What makes the film sexually noteworthy is that it is built on a level of semi-erotic engagement between a son and his mother that is far beyond anything we’re used to seeing in mainstream comedy fare — indeed beyond anything we’re likely to see in mainstream media of any sort.  John, determined to enlist his mother’s enthusiasm for, as well as her tolerance of, his manic project in emotional regression, courts and woos her with the kind of delicacy and determination usually reserved for would-be lovers and life soulmates.  And the way that he courts her is so ingenuously delightful and playful that it comes off as the ultimate in wholesomeness, rather than as some sort of disturbing psychological aberration.

Beatrice starts out behind skeptical of her always-a-little-odd son, but is progressively charmed and finds herself swept away by John’s infectious enthusiasm to the point that she actually begins to favor him over Brooks’s brother, the habitually favored son, the ultimate mother-pleasing, financially successful, happily married, normal-in-all-respects good boy.  There is one delightful scene in which John, gaily mall-cruising with Beatrice, whisks her into Victoria’s Secret, ostensibly for the purpose of buying himself some underwear, but actually for the forbidden delight of involving his mother in a bit of sexually outrageous play.  Taking off on his mother’s embarrassment to even be in such a place with her son, John tells an inquiring salesperson that he wants to buy a pair of crotchless panties for his mother.  At that point, Beatrice (who is nobody’s patsy) takes charge of the situation and determinedly steers her son out the door once and for all, but she is also clearly delighted to be fooling around with her son in such a sexually naughty and provocative way.

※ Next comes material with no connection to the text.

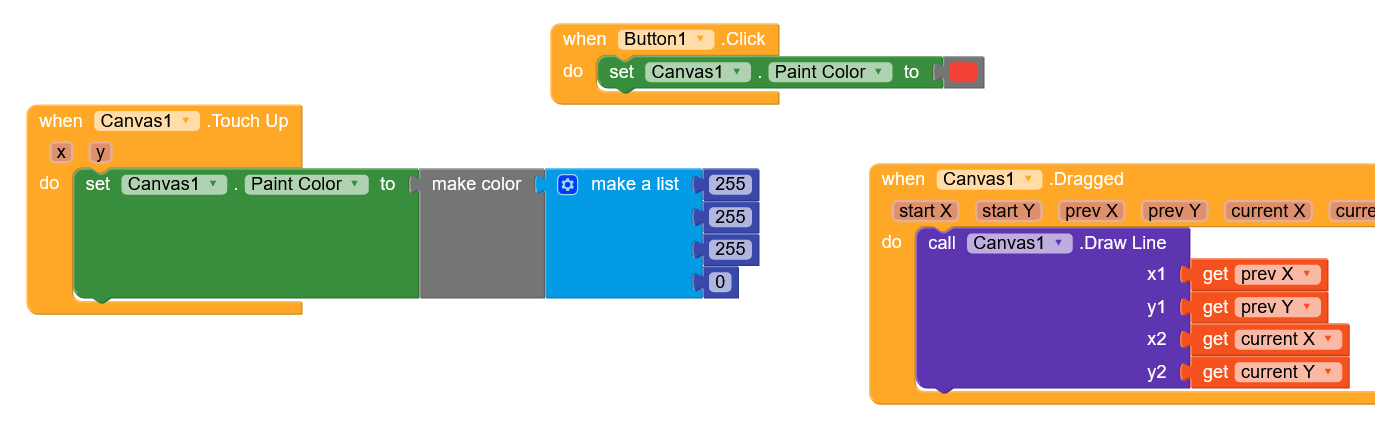Click the first 255 number field in the list
Viewport: 1375px width, 444px height.
[x=730, y=184]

Later, to its grand credit, the film gives Beatrice a very real and active sex life of her own, an ongoing relationship with a man named Charles who comes and spends the night with her regularly.  Out on the town with Charles, the two debate the nuances of whether she can be comfortable being sexual with Charles while her son is in the same house, just a room away.  Charles understands her dilemma, but also pushes her a little, tempting her with some especially enticing sex video that he’s gotten for them to watch together, and reminding her that being sexual with him with her son around has been one of Beatrice’s favorite sexual fantasies.  Beatrice, for all her motherly fluttering and 65-year-old propriety, is clearly no prude about sex.  In the end she agrees to watch the video, be sexual with Charles, and let him spend the night, if her son is asleep when they get home, and Charles agrees that if John’s awake he’ll just go home.  As it turns out John is awake and other developments intervene to take precedence over this particular situation, so we don’t get to actually witness Beatrice and Charles being sexual.  But it’s truly delightful, highly unusual, and more than a little sexy, to watch two older people flirting and talking about their sexuality in ways that clearly reflect their age and yet are not tainted with the slightest hint of condescension or dismissive ridicule.